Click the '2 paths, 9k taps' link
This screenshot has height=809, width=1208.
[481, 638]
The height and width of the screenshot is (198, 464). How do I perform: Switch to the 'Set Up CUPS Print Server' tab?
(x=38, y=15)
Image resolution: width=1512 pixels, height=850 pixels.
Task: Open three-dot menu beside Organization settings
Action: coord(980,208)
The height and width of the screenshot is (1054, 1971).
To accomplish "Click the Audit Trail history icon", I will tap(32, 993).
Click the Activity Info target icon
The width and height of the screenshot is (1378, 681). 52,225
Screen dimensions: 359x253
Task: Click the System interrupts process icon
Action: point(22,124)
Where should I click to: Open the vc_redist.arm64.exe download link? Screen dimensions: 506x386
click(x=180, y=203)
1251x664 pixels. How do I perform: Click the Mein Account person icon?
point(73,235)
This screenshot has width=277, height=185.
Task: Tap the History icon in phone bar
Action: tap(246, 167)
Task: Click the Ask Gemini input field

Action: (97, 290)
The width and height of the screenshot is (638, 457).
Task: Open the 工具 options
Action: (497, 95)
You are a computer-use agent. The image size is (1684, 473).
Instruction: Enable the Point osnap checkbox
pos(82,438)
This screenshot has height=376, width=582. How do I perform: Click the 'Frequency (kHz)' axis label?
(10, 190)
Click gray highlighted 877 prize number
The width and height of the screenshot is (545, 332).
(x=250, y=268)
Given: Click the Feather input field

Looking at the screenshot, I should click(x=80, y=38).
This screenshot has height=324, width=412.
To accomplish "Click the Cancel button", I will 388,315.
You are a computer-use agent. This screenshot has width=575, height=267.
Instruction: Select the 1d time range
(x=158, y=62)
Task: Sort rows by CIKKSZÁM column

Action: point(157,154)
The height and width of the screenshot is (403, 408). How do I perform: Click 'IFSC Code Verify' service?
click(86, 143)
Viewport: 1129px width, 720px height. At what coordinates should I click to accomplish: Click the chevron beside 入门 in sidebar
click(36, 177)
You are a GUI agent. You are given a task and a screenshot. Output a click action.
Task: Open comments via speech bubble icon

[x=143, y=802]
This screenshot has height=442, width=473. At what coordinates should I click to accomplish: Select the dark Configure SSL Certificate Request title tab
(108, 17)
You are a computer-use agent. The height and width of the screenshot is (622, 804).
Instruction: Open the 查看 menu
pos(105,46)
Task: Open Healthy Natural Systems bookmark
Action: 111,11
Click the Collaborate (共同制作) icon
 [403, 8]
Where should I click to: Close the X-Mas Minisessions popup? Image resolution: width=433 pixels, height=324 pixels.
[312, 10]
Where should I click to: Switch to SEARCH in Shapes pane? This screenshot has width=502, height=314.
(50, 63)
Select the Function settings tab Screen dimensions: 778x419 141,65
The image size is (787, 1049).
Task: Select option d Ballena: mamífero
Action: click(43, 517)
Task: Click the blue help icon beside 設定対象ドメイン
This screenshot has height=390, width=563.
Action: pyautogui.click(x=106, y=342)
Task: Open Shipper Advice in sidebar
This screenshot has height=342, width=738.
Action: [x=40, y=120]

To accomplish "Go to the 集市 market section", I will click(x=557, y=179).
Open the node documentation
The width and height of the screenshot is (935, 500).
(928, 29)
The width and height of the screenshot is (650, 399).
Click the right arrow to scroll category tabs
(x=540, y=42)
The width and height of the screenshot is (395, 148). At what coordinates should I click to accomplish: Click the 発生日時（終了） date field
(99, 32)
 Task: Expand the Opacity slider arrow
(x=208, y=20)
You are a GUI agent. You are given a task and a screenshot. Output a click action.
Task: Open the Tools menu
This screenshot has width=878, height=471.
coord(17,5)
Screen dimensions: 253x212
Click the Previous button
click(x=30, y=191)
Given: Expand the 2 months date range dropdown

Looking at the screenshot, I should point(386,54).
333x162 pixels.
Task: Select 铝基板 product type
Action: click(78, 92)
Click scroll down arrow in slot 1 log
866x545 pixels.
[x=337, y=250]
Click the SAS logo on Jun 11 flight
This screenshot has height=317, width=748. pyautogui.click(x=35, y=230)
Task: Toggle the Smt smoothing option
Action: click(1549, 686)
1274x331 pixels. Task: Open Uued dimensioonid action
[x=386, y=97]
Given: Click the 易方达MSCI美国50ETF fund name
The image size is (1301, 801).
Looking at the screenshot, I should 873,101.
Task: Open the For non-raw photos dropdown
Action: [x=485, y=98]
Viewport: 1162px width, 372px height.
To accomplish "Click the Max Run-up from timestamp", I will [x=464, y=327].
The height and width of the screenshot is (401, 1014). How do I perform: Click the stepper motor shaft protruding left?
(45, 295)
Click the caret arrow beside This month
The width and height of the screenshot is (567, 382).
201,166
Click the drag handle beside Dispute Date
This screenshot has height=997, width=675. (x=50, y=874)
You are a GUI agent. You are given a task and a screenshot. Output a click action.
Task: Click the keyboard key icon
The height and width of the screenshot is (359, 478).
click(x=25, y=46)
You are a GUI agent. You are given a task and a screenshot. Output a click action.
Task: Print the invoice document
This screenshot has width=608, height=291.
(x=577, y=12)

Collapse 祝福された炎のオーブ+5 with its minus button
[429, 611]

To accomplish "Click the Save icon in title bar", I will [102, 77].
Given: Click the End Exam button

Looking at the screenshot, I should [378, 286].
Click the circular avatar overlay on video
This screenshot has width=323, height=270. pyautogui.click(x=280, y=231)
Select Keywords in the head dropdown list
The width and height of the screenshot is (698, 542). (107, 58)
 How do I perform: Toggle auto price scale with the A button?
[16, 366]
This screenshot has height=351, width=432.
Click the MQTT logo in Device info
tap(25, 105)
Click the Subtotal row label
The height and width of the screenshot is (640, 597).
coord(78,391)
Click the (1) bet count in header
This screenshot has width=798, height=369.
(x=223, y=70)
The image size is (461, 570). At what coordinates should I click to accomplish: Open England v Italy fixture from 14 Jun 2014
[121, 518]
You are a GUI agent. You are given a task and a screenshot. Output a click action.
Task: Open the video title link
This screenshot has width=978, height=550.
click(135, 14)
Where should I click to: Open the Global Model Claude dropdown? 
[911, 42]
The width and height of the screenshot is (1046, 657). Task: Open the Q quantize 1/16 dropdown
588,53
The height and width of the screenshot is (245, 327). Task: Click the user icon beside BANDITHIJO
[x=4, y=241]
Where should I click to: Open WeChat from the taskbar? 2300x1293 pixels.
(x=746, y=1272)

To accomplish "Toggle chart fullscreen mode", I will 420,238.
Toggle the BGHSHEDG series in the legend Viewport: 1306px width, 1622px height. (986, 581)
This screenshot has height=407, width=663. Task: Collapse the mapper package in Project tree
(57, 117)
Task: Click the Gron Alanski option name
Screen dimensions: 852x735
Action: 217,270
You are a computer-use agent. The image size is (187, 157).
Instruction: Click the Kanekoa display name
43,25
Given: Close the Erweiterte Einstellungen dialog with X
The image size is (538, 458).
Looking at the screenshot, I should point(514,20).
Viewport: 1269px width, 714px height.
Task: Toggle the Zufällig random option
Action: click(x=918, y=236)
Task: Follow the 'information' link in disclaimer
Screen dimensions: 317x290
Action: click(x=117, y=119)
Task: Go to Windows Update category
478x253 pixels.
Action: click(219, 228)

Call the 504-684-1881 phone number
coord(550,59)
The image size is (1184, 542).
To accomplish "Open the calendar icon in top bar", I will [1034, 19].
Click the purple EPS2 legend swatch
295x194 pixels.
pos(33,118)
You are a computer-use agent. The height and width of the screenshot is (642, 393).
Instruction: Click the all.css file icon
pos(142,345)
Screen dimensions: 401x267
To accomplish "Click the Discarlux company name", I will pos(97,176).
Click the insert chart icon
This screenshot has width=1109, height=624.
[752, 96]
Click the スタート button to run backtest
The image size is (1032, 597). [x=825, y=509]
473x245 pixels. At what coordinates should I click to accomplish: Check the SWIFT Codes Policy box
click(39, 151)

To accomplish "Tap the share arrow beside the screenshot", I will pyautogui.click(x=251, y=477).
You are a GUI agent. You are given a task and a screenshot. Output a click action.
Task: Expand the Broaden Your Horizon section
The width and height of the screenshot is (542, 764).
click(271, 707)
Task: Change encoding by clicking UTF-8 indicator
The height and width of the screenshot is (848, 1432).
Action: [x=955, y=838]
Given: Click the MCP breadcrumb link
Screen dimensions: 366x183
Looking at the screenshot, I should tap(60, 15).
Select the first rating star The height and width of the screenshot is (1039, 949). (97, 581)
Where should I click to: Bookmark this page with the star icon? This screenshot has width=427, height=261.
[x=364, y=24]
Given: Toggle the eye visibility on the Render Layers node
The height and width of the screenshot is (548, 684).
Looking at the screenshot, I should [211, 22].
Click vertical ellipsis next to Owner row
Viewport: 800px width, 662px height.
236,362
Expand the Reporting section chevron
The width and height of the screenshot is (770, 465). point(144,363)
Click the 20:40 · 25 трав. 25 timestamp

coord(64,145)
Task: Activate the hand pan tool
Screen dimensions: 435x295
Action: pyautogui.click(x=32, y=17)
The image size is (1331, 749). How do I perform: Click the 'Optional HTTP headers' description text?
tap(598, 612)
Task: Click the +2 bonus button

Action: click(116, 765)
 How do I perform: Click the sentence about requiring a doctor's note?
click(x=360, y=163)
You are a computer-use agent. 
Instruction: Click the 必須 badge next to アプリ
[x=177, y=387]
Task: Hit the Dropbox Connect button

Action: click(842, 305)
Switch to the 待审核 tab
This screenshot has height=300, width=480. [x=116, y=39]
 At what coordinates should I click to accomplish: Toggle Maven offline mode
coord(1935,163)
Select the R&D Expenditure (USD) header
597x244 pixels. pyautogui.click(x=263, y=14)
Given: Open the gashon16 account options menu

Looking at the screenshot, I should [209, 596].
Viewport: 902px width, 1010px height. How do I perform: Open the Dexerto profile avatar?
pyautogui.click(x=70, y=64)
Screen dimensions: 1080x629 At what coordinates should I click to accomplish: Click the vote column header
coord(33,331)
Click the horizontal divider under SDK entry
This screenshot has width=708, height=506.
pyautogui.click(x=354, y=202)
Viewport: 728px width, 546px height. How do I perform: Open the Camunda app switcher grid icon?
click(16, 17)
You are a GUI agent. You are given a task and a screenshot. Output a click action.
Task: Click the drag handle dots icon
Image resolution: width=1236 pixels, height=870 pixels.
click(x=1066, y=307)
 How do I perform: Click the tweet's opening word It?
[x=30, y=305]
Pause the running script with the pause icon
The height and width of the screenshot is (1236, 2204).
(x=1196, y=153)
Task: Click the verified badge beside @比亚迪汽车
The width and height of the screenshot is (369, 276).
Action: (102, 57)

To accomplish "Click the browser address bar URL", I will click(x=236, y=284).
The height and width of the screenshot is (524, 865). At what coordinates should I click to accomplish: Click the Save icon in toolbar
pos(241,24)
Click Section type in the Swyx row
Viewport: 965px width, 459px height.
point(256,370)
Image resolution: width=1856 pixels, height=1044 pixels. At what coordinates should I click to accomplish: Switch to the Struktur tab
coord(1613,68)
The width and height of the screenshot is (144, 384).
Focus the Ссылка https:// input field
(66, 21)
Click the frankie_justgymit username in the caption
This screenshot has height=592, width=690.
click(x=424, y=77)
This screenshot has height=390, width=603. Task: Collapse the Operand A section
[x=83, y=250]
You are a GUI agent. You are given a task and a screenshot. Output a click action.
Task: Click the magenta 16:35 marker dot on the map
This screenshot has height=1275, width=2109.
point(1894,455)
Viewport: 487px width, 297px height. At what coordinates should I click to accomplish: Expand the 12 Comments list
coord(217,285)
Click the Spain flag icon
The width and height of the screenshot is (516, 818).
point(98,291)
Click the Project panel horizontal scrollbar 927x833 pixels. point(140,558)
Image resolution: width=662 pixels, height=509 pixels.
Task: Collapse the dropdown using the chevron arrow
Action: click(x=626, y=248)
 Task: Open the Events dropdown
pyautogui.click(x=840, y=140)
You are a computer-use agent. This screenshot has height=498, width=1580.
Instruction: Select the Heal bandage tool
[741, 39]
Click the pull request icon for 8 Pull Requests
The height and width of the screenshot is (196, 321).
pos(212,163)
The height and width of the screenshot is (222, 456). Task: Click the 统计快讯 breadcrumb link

▶ Short problem: Return the items above word for word, beginning with the line that contains "The width and height of the screenshot is (395, 148)." and stopping after the line that contains "will [x=464, y=327].".

▶ Final result:
The width and height of the screenshot is (395, 148). At what coordinates should I click to accomplish: Click the 発生日時（終了） date field
(99, 32)
 Task: Expand the Opacity slider arrow
(x=208, y=20)
You are a GUI agent. You are given a task and a screenshot. Output a click action.
Task: Open the Tools menu
This screenshot has width=878, height=471.
coord(17,5)
Screen dimensions: 253x212
Click the Previous button
click(x=30, y=191)
Given: Expand the 2 months date range dropdown

Looking at the screenshot, I should point(386,54).
333x162 pixels.
Task: Select 铝基板 product type
Action: click(78, 92)
Click scroll down arrow in slot 1 log
866x545 pixels.
[x=337, y=250]
Click the SAS logo on Jun 11 flight
This screenshot has height=317, width=748. pyautogui.click(x=35, y=230)
Task: Toggle the Smt smoothing option
Action: click(1549, 686)
1274x331 pixels. Task: Open Uued dimensioonid action
[x=386, y=97]
Given: Click the 易方达MSCI美国50ETF fund name
The image size is (1301, 801).
Looking at the screenshot, I should 873,101.
Task: Open the For non-raw photos dropdown
Action: [x=485, y=98]
Viewport: 1162px width, 372px height.
To accomplish "Click the Max Run-up from timestamp", I will [x=464, y=327].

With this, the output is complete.